CHAPTER TWENTY-THREE

A blast of cold air billowed up the tunnel from the chamber behind us, and the sound of falling water slowly stopped. The silence that followed gave me a strange sort of relief. Hope, too. The light brightened as Annalise climbed into the tunnel behind me.

“That won’t hold for long.”

We kept going.

I sent the ghost knife upward—trying to match the angle of the stairs—in a cylindrical path about three feet across, keeping it spinning as fast as I could. The edge of my spell could cut through anything, but if ten tons of rock fell onto the flat face of it, it would be trapped.

So, I kept it moving, even though my concentration was starting to fray. Was my brain fuzzing out because of stress? Because there wasn’t enough breathable air? Adrenaline washing out of my system? What difference did it make? I concentrated on the feeling of the ghost knife passing through rock and stone, trying to keep the spell going.

And then it was out, moving through air. I could feel it cut free, just as I’d expected. I called it back to me, making it pass through the tunnel I just dug. When it was in my hand again, I staggered backward a step. The waterfall splashed onto the water in the chamber again, and by the light of Annalise’s exposed skin, I saw the ripples it made flooding up into the tunnel.

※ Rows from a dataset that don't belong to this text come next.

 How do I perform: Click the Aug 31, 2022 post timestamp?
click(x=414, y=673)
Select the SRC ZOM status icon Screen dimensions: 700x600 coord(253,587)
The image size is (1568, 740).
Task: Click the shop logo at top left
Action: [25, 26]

There were little chunks of ice floating in the water.

Rock and gravel slid toward me, and I pushed it by, forcing it into the tunnel behind us. I was hoping the opening ahead would have a light, but I could only see more darkness.

Annalise shoved by me. “Let’s go.”

I went, scrambling up the slope on my hands and knees. Once or twice, my shoulder brushed the top of the tunnel, and I felt the rocks shift dangerously, but I bulled through, trying not to imagine what it would be like to try to breathe at the bottom of a pile of gravel.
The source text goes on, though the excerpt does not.